If parked bikes offend, why not cars?
The government pays constant lip service to the need to promote cycling and a healthy lifestyle. But when it comes to enforcement, it does everything it can to discourage people from travelling on bicycles.
The latest instance is the confiscation of a large batch of bikes parked illegally outside the Sha Tin MTR station, in an area cyclists have used as a de facto parking space.
No one disputes the right of inspectors to enforce the law - that's their job. But when parking facilities are so much in demand, officials should start thinking of providing them for the convenience of cyclists. Unfortunately, the mindset of bureaucrats always favours motorists over cyclists, who are effectively second-class citizens on the road. This needs to change if Hong Kong is to follow the example of other major world cities that enjoy clean air by having successfully promoted cycling and discouraged driving.
Inspectors last year confiscated 6,623 bicycles and auctioned off 6,378, earning a profit of HK$152,450. Owners often have just 24 hours to reclaim their bicycles before losing them. Yet rarely will officials confiscate a vehicle, including any parked illegally.
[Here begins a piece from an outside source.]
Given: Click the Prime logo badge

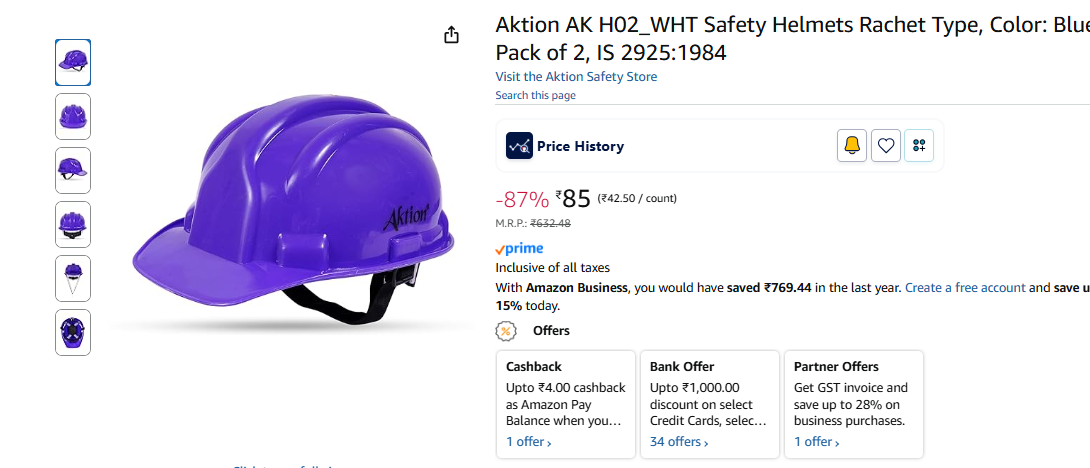Looking at the screenshot, I should pos(520,249).
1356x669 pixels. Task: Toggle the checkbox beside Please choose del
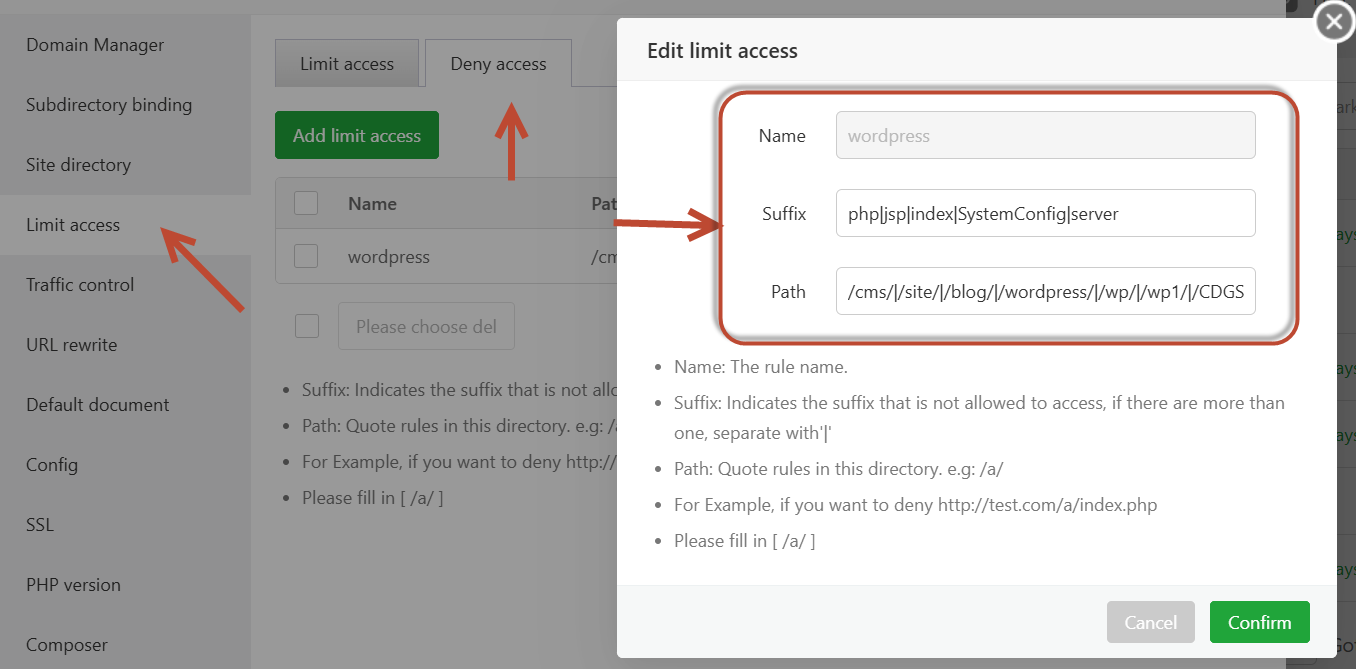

Private property, though, is private property. In terms of ownership, there's no difference in principle between a bicycle and a car. The only difference is in their price tag. A car owner can enjoy parking illegally, knowing his vehicle will almost never be taken away and sold off. At most, he'll pay a small fine.
Indeed, if police and traffic wardens would seize a few illegally parked cars, our streets would be much less polluted from idling engines and less jammed with traffic.
Let's begin by making life easier for cyclists by providing them with more places to park.